Où s’arrêtera la baisse du marché immobilier chinois? Les dernières statistiques officielles montrent une baisse des prix des nouveaux logements en juin dans 55 des 70 villes étudiées, de 0,5% en moyenne par rapport à mai. Un record, avec des baisses de 0,6% sur un mois à Shanghai et Guangzhou, la plus forte depuis janvier 2011, et 0,4% à Shenzhen. «Pour l’instant, il s’agit plus d’une normalisation des excès passés que d’une véritable correction», explique SG CIB. Sur un an, les prix progressent toujours à un rythme de 4,2% qui a néanmoins ralenti par rapport à celui de 5,6% en mai.
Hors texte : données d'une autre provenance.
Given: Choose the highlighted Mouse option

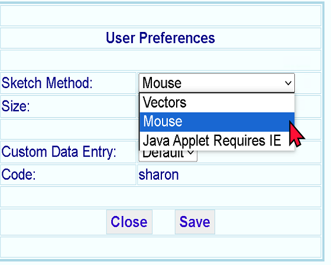Looking at the screenshot, I should 217,122.
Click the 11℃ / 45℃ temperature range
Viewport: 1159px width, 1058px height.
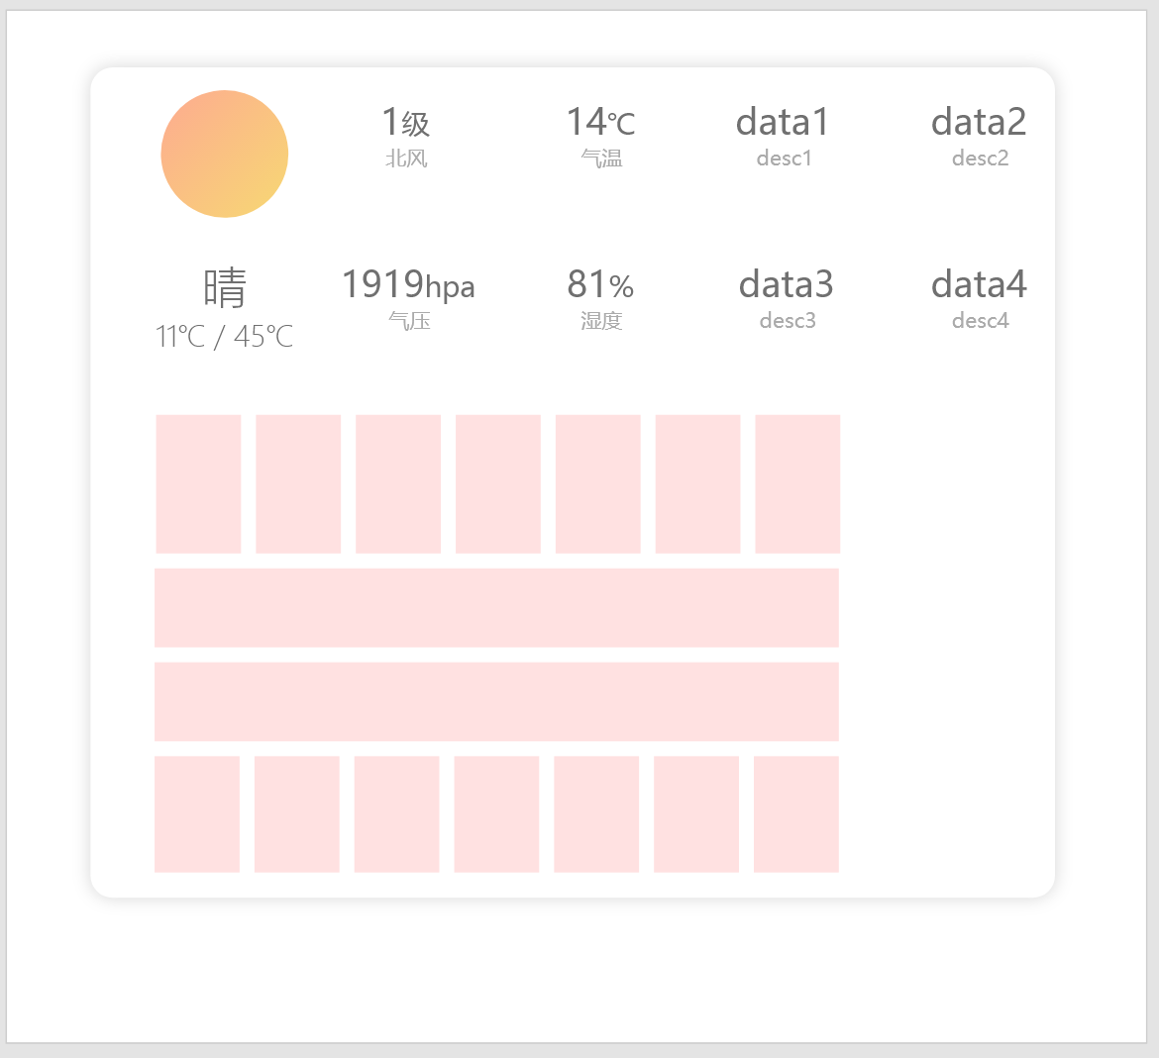(x=225, y=337)
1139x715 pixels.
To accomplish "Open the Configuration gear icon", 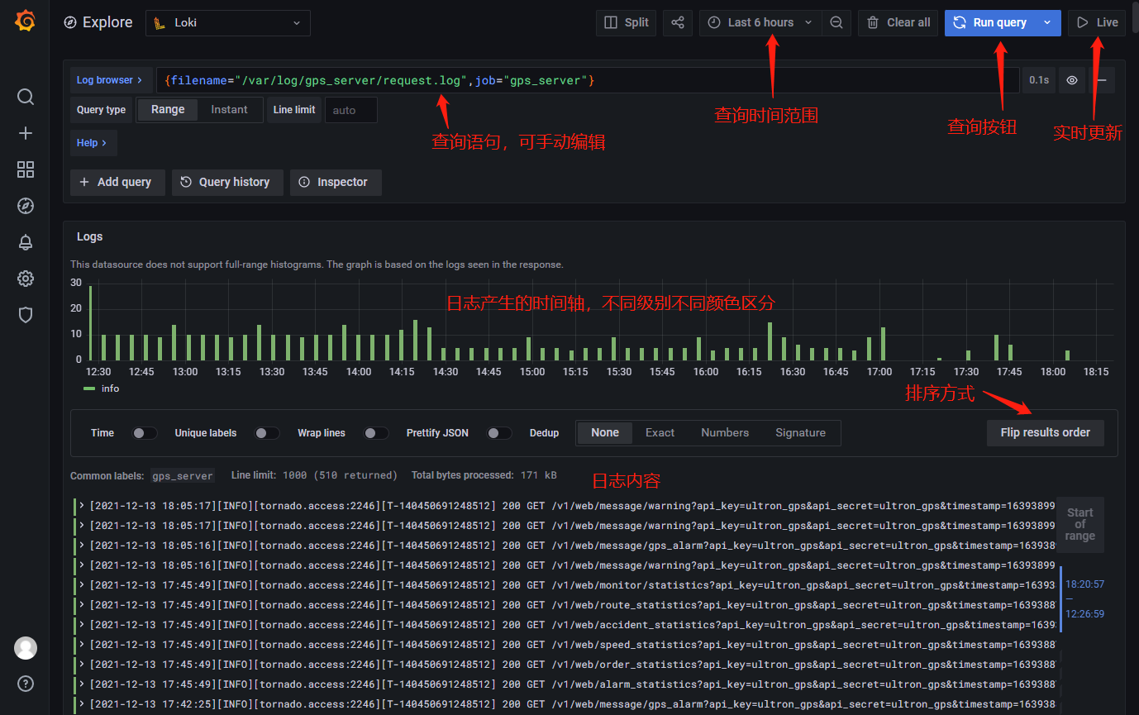I will pyautogui.click(x=26, y=279).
«Une correction sensible des prix et de l’investissement immobiliers paraît inévitable, même si sa durée et son ampleur restent incertaines», estime SG CIB. Les ventes de logements ont reculé de 9,2% au premier semestre, avec une chute de 39% du montant des prêts accordés par les sociétés fiduciaires («trust loans»).

La situation fragilise le secteur. La société de construction Huatong Road & Bridge ne devrait pas être en mesure d’honorer les 400 millions de yuans dus cette semaine sur son obligation d'échéance juillet 2023. Ce qui constituera le deuxième défaut obligataire en Chine après celui de Chaori Solar Energy, mais le premier touchant le secteur immobilier et le marché interbancaire. La société, pourtant notée AA-, pourrait même faire défaut sur ses intérêts et son principal. Selon China News Service, plus de 90% des sociétés immobilières chinoises ne pourront pas atteindre leurs objectifs annuels de ventes sans une baisse des prix.

A fin mars, le poids des prêts bancaires aux promoteurs restait limité à 4.900 milliards de yuans, soit 8,6% du PIB chinois. Pourtant, en y ajoutant l’encours des obligations émises par les promoteurs, les «trust loans» et autres financements, SG CIB estime l’exposition du système financier au secteur à 80% du PIB. En outre, «une baisse trop importante des prix immobiliers aurait un impact sur la valeur des terrains utilisés comme collatéral des crédits bancaires et parallèles, ce qui augmente le risque de crédit du bilan bancaire», précise Natixis.

Dans ce contexte, «si la baisse se poursuit, les autorités devront accélérer ou au moins stabiliser la croissance du crédit pour éviter un atterrissage brutal de l’économie», estime SG CIB.